The kernel functions that were presented in Sect. 5.1.2 can also be used to model the spatial correlation of the cell attenuation. For instance, Kuehn et al. (2019) used the spatially independent kernel function, while Lavrentiadis et al. (2021) used a combination of the exponential and spatially independent kernel function. Other approaches for modeling the spatial correlation of cell-specific anelastic attenuation are the conditional autoregressive (CAR) and simultaneous autoregressive (SAR) models (Ver Hoef et al. 2018). These models have sparse precision matrices (i.e. inverse of covariance matrices) reducing the computational cost.

The prior distribution for the total anelastic attenuation can be derived from the prior distribution for the cell attenuation using the linear transformation properties of the Normal distribution:

$$\begin{aligned} \varvec {f}_{atten,P} \sim \mathcal {N}( \mathbf {\varDelta R} ~ \varvec{\mu }_{ca,P}, \mathbf {\varDelta R} ~ \varvec{\kappa }_{ca,P}( \varvec{t}_C, \varvec{t}'_C) ~ \mathbf {\varDelta R}^\intercal ) \mathcal {T}(,0) \end{aligned}$$
(29)

where \(\mathbf {\varDelta R}\) is a matrix with the cell-path segments of all recordings, the \(i^{th}\) row of \(\mathbf {\varDelta R}\) is equal to \(\varDelta \mathbf {R}\) of the \(i^{th}\) recording. The \(\varvec {f}_{atten,P}\) prior distribution can be used in GP to make direct predictions for the median non-ergodic ground motion at new locations (Sect. 5.1.4).

5.1.4 Prediction

The median non-ergodic ground motion can be predicted for the new scenarios either by first predicting the non-ergodic coefficients and then substituting them at the non-ergodic functional form or by predicting the non-ergodic ground motion directly. This choice depends on how the GPs are modeled. If the GMM terms are modeled as GPs explicitly, the first method is used.
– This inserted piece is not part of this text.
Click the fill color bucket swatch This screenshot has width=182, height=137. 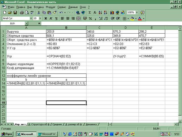[132, 18]
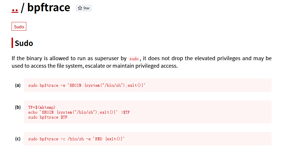This screenshot has width=297, height=162.
Task: Click the 'sudo bpftrace $TF' line
Action: [48, 117]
However, if the GMM terms are modeled as GPs implicitly (i.e. they have been integrated out in the likelihood function), the second method is used.

5.1.4.1 Prediction of non-ergodic coefficients

The non-ergodic coefficient adjustments for the new scenarios can be predicted based on the hyperparameters and posterior distribution of the coefficient adjustments of the existing scenarios. Initially, we consider the case where the non-ergodic coefficient adjustments of the existing scenarios have zero epistemic uncertainty. The joint prior distribution between the non-ergodic coefficient adjustments of the existing and new scenarios is:

$$\begin{aligned} \left[ \begin{array}{ll} \delta \mathbf {c}_i \\ \delta \mathbf {c}^*_i \end{array} \right] \sim \mathcal {N} \left( \left[ \begin{array}{ll} \varvec {0} \\ \varvec {0} \end{array} \right] , \left[ \begin{array}{ll} \mathbf {K}_i &{} \mathbf {k}_i \\ \mathbf {k}_i^\intercal &{} \mathbf {K}_i^* \end{array} \right] \right) \end{aligned}$$
(30)

in which \(\delta \mathbf{c}_i\) are the non-ergodic coefficient adjustments of the existing scenarios, \(\delta \mathbf{c}_i^{*}\) are the non-ergodic coefficient adjustments of new scenarios, \(\mathbf {K}_i\) is the prior covariance between all pairs of existing scenarios (\(\mathbf {K}_{i\,kl} = \varvec{\kappa }_i({t}_k, {t}_l)\)), \(\mathbf {K}_i^{*}\) is the prior covariance between all pairs of new scenarios (\(\mathbf {K}^*_{i\,kl} = \varvec{\kappa }_i({t}^*_k, {t}^*_l)\)), and \(\mathbf {k}_i\) is the prior covariance between all pairs of existing and new scenarios (\(\mathbf {k}_{i\,kl} = \varvec{\kappa }_i({t}_k, {t}^*_l)\)).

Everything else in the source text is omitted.